▸ Supplied records:

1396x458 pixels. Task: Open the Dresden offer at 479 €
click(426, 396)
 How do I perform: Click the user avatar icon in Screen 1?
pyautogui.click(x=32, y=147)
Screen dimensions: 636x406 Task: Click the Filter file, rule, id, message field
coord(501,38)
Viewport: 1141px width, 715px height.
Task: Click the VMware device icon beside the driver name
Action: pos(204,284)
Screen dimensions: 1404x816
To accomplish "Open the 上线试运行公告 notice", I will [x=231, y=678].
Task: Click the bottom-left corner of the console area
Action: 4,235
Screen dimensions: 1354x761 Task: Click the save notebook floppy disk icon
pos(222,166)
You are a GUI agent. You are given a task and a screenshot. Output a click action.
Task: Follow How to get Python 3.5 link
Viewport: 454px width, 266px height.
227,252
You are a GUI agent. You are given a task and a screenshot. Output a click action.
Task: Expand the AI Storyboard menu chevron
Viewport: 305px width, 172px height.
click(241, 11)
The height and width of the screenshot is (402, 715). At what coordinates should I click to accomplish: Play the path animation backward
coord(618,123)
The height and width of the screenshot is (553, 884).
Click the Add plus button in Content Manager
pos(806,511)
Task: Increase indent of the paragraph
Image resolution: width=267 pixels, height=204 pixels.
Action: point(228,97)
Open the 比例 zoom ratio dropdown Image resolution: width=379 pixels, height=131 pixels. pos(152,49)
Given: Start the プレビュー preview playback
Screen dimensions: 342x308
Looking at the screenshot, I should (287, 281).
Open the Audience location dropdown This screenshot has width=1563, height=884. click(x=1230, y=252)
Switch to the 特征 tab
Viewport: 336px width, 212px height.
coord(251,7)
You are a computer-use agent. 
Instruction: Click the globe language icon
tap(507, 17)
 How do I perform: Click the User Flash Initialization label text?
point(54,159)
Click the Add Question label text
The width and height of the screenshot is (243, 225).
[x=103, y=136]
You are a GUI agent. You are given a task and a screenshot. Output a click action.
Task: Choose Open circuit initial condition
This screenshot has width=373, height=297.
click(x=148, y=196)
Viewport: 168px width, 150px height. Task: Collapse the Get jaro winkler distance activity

▸ About this task: Return exactly the line that contains "This screenshot has width=373, height=297." and every line after it, through the last line of the records.

▸ Exercise solution:
This screenshot has width=373, height=297.
click(x=148, y=196)
Viewport: 168px width, 150px height. Task: Collapse the Get jaro winkler distance activity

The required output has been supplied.